Yabu allowing two ice creams in the MORNING Shock

IdaMay19 · 22/07/2019 21:46

Nobody would have finished off that magnum, she'd peeled off the outside and had licked away at the insides, I love my children but no.

I hope there's no inverse snobbery at play here, we're as working class as they come and I also had supper as a child, thanks to the instigation of my very working class grandmother who worked in a factory all her life. In fact the granary bread/satsuma combo is a direct result of her thinking a satsuma was the best and most exotic treat a child could have, subsequently it has been passed down the generations and my siblings and cousins are often to be found eating the same. It has to be the roughest and seediest bread you can get, with proper butter on it, and you have to place the segment of satsuma on top and take a bite. You can have it with milk or water but you can't have it with tea until you are married, that is the Law.

You'll all probably be phoning social services because we use proper butter now...

OP posts:
Zofloramummy · 22/07/2019 21:46

Omg! The responses on here! Particularly the one saying you couldn’t expect a healthy diet from people who buy their children coke Grin You do know that’s a drink right? Not the class A drug.

Op she was greedy and she lied. Yes absolutely bin the ice cream.

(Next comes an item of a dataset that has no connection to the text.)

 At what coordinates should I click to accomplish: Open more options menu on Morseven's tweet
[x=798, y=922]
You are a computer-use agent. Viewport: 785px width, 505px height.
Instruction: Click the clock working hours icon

DogHasEatenTheSqueaker · 22/07/2019 21:47

I’d sell my right foot for a magnum right now. Even a bin magnum would do 😞

Branleuse · 22/07/2019 21:49

i might have done that if i was really annoyed, but more likely I would not buy them again, and if she asks, id say why

Bubbletrouble43 · 22/07/2019 21:49

Yanbu op. Lol at the posters who are calling you a control freak and a bully.... nope, it's called parenting.

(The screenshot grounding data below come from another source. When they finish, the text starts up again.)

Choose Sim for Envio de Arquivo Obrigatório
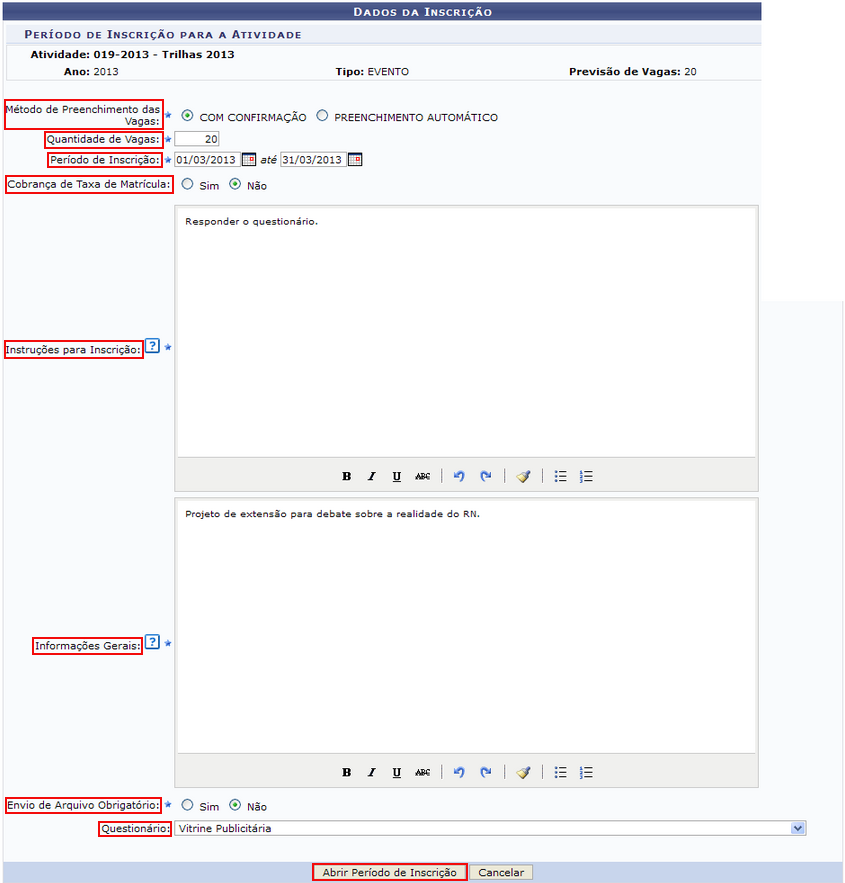This screenshot has width=845, height=883. (187, 804)
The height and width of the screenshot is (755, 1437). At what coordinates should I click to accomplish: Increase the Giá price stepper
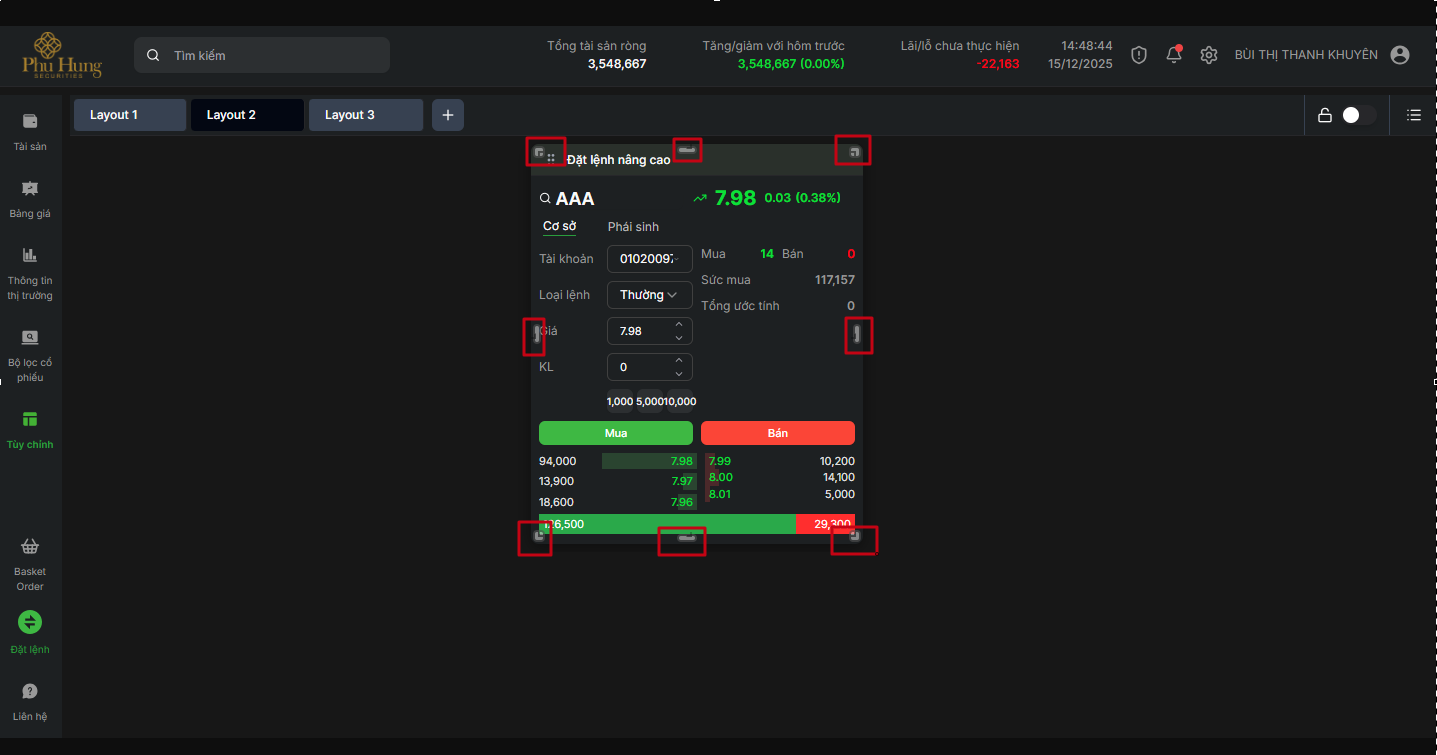coord(679,324)
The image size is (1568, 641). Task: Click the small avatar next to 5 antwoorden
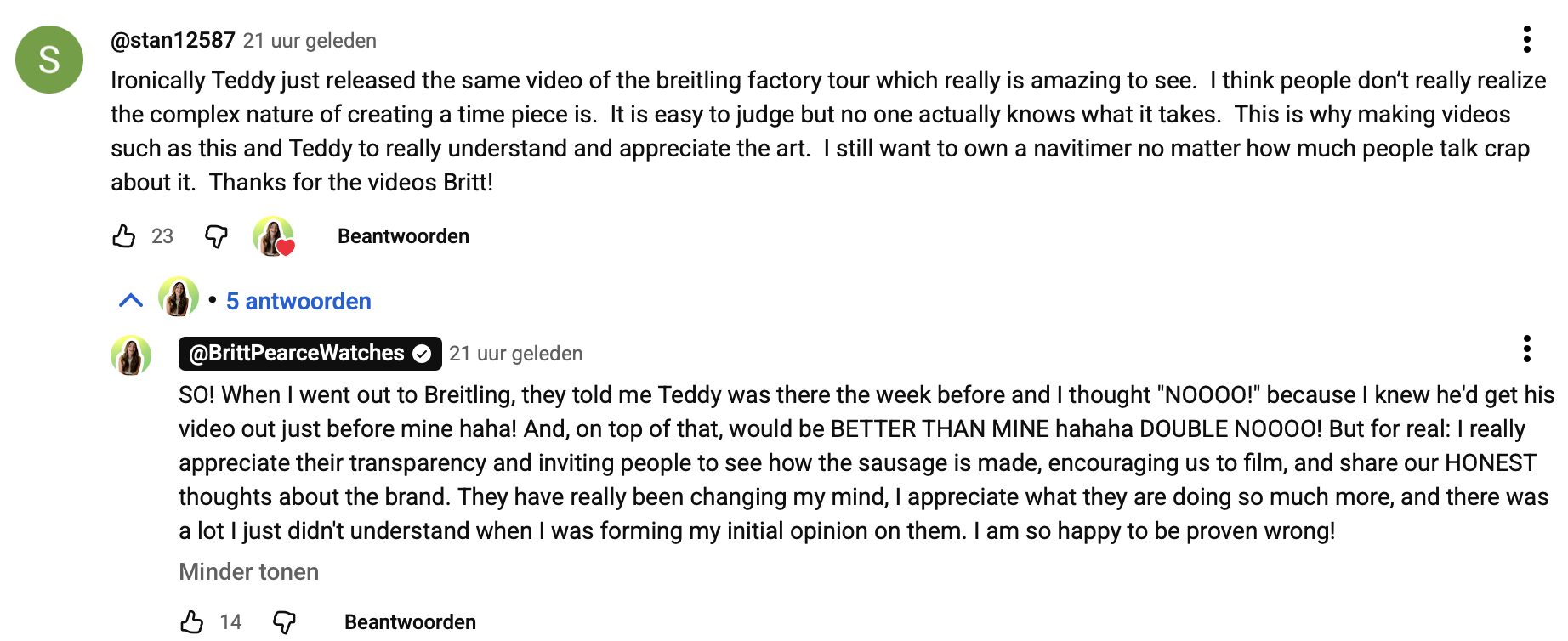179,298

thentherewascakes · 22/07/2019 21:50

you couldn’t expect a healthy diet from people who buy their children coke grin You do know that’s a drink right? Not the class A drug.

I know you are trying to be funny, but I find it quite depressing that giving coca cola to a child is supposed to be "normal".

I am not even thinking about what the production does, but the fashion is to be against palm oil so we're good.